In 1975, Richards underwent sexual reassignment surgery following years of depression, suicidal thoughts, and therapy. She left behind her previous life as Richard Raskind, a New York ophthalmologist who had played several times in the men's draw at the U.S. Open before it began allowing professionals in 1968, and had been ranked as high as 13th nationally in the men's 35-and-over division.
Starting over in California, Richards caught on at an ophthalmology practice and resumed playing tennis. She stood over six feet tall, and was reputed to have a deadly left-handed serve. After Richards won the La Jolla Tennis Tournament in July 1976, it was reported that she previously had competed as a man.
All of which is to say: the new gender verification requirement at the Open was no coincidence.

— Task to complete —
According to the passage on Richards, what tournament did she win in July 1976?

— Data section —

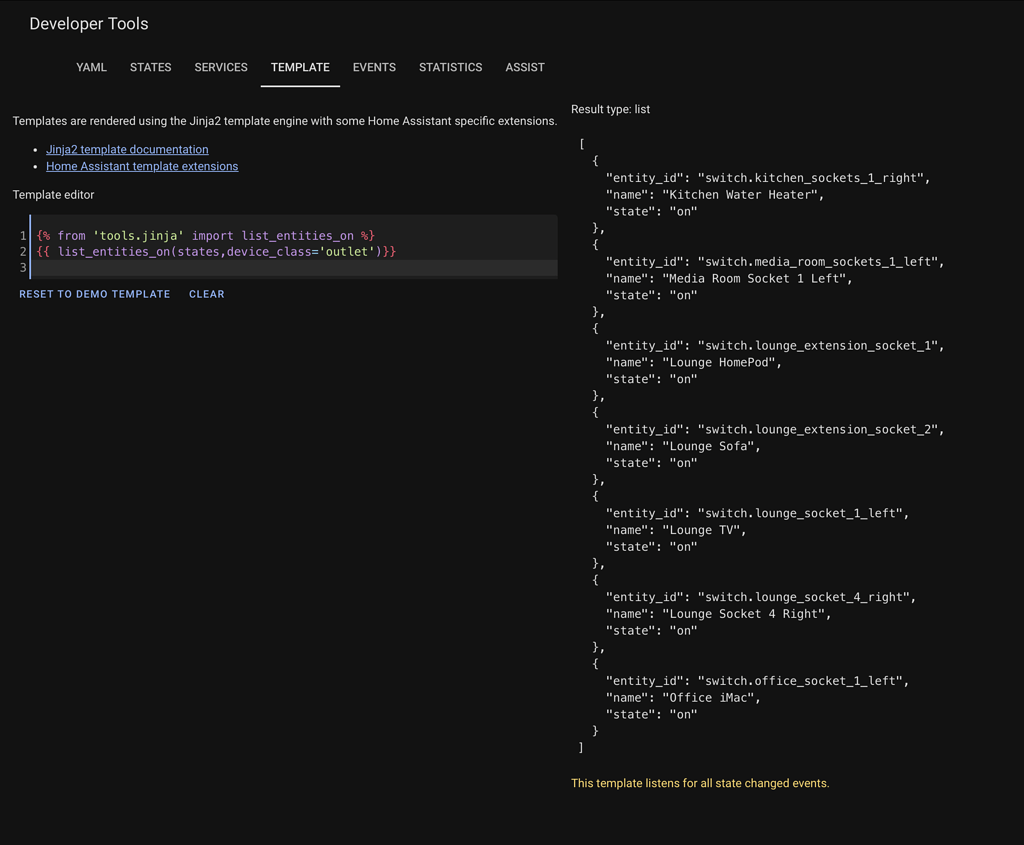
Task: Click the 'Lounge HomePod' name in results
Action: coord(712,362)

— Task result —
The La Jolla Tennis Tournament.